Distúrbios em Londres representam muitos conflitos em um só

A imprensa local, nacional e a direita continuam tentando esquecer que há relação entre os indignados do mundo e o que acontece com Londres em Chamas.  A revolta continua sendo chamada de baderna - como se fosse uma violência gratuita.

Do El País, via UOL:

Não é a primeira vez nem será a última que a Inglaterra sofre um conflito como o que se vive nestes dias. Em muitos sentidos ele tem pontos em comum com batalhas históricas do passado, citadas com frequência nas últimas horas. Desde os distúrbios de Brixton em 1981 aos de Tottenham em 1985, e muitos outros.

Como naqueles casos, a mecha que ateou fogo foi um incidente entre a polícia e um jovem de uma minoria étnica. Desta vez foi a morte nas mãos da polícia de um jovem negro em Tottenham.
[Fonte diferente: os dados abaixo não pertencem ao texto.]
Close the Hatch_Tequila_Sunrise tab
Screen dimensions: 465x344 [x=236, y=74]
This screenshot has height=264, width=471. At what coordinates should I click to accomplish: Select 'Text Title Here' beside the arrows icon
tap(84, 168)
Essa morte e, pelo menos nesta ocasião, o comportamento torpe da polícia depois do acontecimento de quinta-feira, é o que fez que Tottenham explodisse no sábado à tarde, provocando incidentes que lembram os dos anos 1980.

Mas a partir daí o que aconteceu agora parece muito diferente do que costumava ocorrer então. Os incidentes dos anos 80 eram, sobretudo, o reflexo da marginalização e da pobreza de determinadas áreas do país, ou de determinadas comunidades ou grupos étnicos. Era de alguma maneira uma luta política, provocada por razões sociais.
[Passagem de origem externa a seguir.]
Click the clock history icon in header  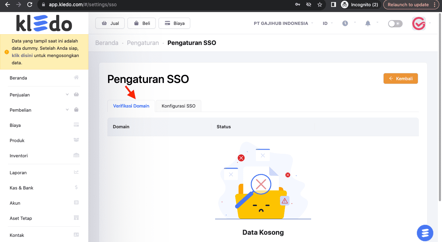[x=345, y=23]
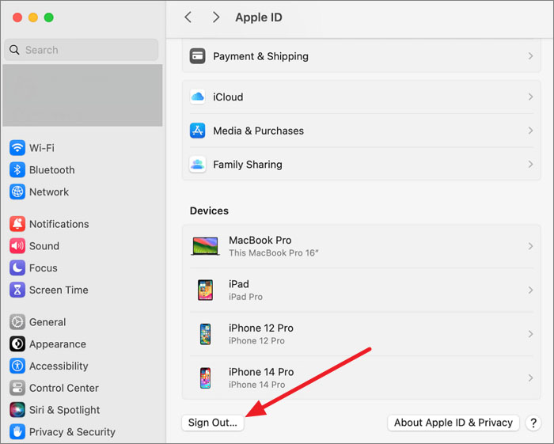Click About Apple ID & Privacy button
The height and width of the screenshot is (444, 554).
coord(453,423)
As coisas hoje parecem diferentes. Os níveis de violência são inferiores aos de 25 ou 30 anos atrás. Embora ontem tenha morrido um jovem de 26 anos que foi ferido por um disparo durante os distúrbios da véspera em Croydon, parece um milagre que não tenha havido mais vítimas mortais, dada a facilidade com que os revoltosos incendeiam lojas e casas particulares. O protesto agora tem mais tons de espontaneidade que no passado, apesar de se canalizar em parte através dos novos sistemas de comunicação. E não tem fronteiras: nem geográficas, nem comunitárias, nem raciais. Afro-caribenhos, paquistaneses e brancos ingleses compartilham indignação, paus e coquetéis molotov.

O protesto de hoje parece menos ideológico, menos político, que os do passado. As turbas se dedicam, sobretudo, a atacar lojas para levar o que podem. Não assaltam supermercados para levar comida: o principal alvo foram as lojas de telefones celulares, de eletrodomésticos, de roupas e tênis. Isso denota, talvez, que a ânsia de consumismo, a frustração por não ter dinheiro para comprar o que outros já possuem, é o principal motor do protesto. Ou pelo menos um dos motores.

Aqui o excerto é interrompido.